Haden v. Ivey
This text of 51 Ala. 381 (Haden v. Ivey) is published on Counsel Stack Legal Research, covering Supreme Court of Alabama primary law. Counsel Stack provides free access to over 12 million legal documents including statutes, case law, regulations, and constitutions.
Opinion
The reasons which support the legality of the marriage in Stikes, adm’r, v. Swanson et al. (44 Ala. 633), apply equally to the marriage insisted on in this case. Here, matrimonial cohabitation of John J. Ivey and Tempy Ivey is shown, by the preponderance of the evidence, for near forty years. And this status of these parties is also affirmed by all the circumstances of the case. John J. Ivey was a freedman, and Tempy Ivey lived with him as his wife, in this State, for many years before his death, openly and publicly, without offence to the law, or the morals of the community.
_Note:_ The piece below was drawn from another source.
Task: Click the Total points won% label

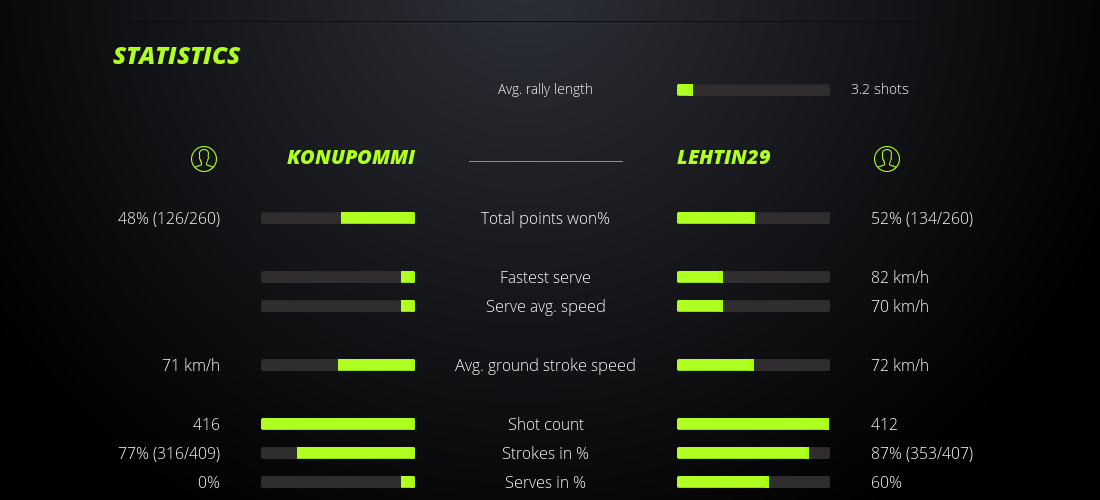Action: [545, 218]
The reasons for such an acquiescence tend strongly to show the legality of the cohabitation. Mrs. Ivey’s testimony shows that there was an actual marriage, possibly consummated in the State of South Carolina. Certainly no one could have a better knowledge of this fact than she. Such marriages in that State were permitted to be loosely entered into ; and' where it is not shown that there is a statute governing their celebration, it will be presumed that they are sufficient, if they have been contracted as at common law. The common law is presumed to prevail in those States of a common origin with our own, unless the contrary is shown. 1 Brick. Dig. p. 349, § 9, and cases there cited. Whether Mrs. Ivey is the child of a white woman and a colored man, or of a colored woman and a white man, may admit of some doubt. If she was the former, her status could not be changed by a sale which treated her as a slave. The sale did not affect her right to liberty. She was still free notwithstanding the sale. Ivey so treated her. He did not dispose of her in his will; but he sought to protect her and provide for her, with unusual care. They were both persons of mixed blood, and in their unhappy condition they contracted aud consummated such a marriage as the law then permitted. It was clearly such a marriage as would have been sufficient at common law. It was not wholly void. Stikes, [385]*385adm’r, v. Swanson et al. (44 Ala. 633), and cases there cited. The preponderance of the proofs in this case is obviously in favor of a marriage at common law. This was enough to rescue the connection between persons occupying the status of freedmen and freedwomen, before emancipation, from the illegality of mere concubinage. And the public policy of the State since emancipation has been to give such marriages, as between the parties themselves, full validity. Ord. No. 23 of Conv. 1867; 44 Ala. 633, supra.
The learned chancellor’s view of the facts and the law, as shown by his decree, was correct. The judgment of the court below is, therefore, affirmed, with costs.